Similarly, I was bewildered by the fact that a number of studies provided stats that suggested that the majority of Muslims wanted to implement Shari’a – as if the latter a was a clearly defined entity.  Armed with my fresh academic frustration, and in an attempt to fuse the field with the books I was reading, I asked my Egyptian research participants how they defined Shari’a. Their answers departed completely from the typical academic definitions of Shari’a as ‘Islamic law’. Instead, they spoke of Shari’a as a utopian time and place devoid of crime, hunger and suffering. These ideas are reminiscent of modernist reformist thinking and have (since) flourished in tact with the spread of Islamist ideology.

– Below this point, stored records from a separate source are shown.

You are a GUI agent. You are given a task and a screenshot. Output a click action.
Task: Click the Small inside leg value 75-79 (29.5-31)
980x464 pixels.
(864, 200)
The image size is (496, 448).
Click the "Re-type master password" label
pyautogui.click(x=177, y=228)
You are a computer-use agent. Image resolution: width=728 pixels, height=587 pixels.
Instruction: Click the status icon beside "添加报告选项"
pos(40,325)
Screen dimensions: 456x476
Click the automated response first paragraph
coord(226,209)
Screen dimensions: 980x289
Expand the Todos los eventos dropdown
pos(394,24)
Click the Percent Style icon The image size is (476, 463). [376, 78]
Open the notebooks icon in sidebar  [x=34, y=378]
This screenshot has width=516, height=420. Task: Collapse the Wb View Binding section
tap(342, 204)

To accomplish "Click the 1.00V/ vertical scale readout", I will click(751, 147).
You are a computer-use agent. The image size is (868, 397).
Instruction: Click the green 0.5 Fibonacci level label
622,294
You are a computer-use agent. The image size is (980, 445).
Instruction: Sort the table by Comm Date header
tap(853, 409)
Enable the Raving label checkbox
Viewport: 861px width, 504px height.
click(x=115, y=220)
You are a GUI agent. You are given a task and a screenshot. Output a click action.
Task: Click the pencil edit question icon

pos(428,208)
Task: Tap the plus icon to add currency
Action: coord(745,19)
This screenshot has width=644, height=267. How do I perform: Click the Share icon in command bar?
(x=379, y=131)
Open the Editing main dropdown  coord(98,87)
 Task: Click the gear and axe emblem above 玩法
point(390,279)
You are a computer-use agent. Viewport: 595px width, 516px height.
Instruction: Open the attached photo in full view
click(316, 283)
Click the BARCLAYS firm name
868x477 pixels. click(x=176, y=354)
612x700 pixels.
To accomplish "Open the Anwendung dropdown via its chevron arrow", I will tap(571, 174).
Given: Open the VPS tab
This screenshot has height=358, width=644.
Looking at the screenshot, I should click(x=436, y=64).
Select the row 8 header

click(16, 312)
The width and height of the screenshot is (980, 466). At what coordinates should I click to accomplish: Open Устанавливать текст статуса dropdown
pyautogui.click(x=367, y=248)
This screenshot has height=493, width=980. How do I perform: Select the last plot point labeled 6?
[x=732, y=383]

The Politics of Academic Knowledge About Islam

My personal interest in documenting a multitude of interpretations of Islamic sources stemmed from the prerequisite that Egyptian family law must be guided by Islamic sources. Yet, despite similar perquisites in other Middle Eastern countries, various interpretations of the same Islamic sources led to very different codifications of laws in different countries. Thus the idea that Shari’a be classified as ‘God’s law’ or ‘law’ seemed ludicrous to me. Not only is Shari’a not a particular set of books or a single book, but the fact that whatever is deemed its content can be interpreted in multiple ways makes it very much ‘people’s law’ – and very far from God’s law.  The perception of family law as directly derived from divine sources or God, makes family law reform particularly challenging and fraught with accusations of reforms being labelled ‘un-Islamic’. I have therefore been of the conviction that it is of utmost importance that scholars of social sciences and humanities do not uncritically re-circulate the erroneous conception of Shari’a as a fixed entity of law texts that are from God. Apart from being an inaccurate definition, classifying Shari’a as ‘God’s law’ plays into local politics, hampers legal reform, and may potentially negatively effect people’s personal lives in very real ways.

Living vs. Thinking Religion

Written and oral interpretations and lived experiences of religion have continued to interest me academically. As part of my extensive study of Islam Online I examined the multiple ways in which Islamic principles were fused with secular counselling models, with the intention of providing people with tangible guidance in their every lives. I also constructed the analytical distinction between living vs. thinking Islam in order to distinguish between the ways in which Arabic and English language counselling essays were penned in very different styles that emphasised either every day life or abstract ethical principles, but seldom both.

Too much Islam in the Study of Islam?

Luckily, the fields of anthropology and history of religion have evolved since I was a student, and the lines between the two are now far more blurred.  Today anthropologists work with texts as much as they work with religious practices or everyday expression of non-religion, and historians of religion conduct field studies. Triangulation of methods is encouraged across multiple fields. The main concern in contemporary studies about Islam is in my view what the anthropologist Samuli Scheilke has elegantly identified as there being  ‘too much Islam in the anthropology of Islam’. The fact that there are so many studies on the most pious and conservative Muslims certainly threatens both our understanding of diversity – but also may produce skewed theories about religiosity that do not factor in that many Muslims are equally shaped by secular thought, or may live their everyday lives largely devoid of religious thought.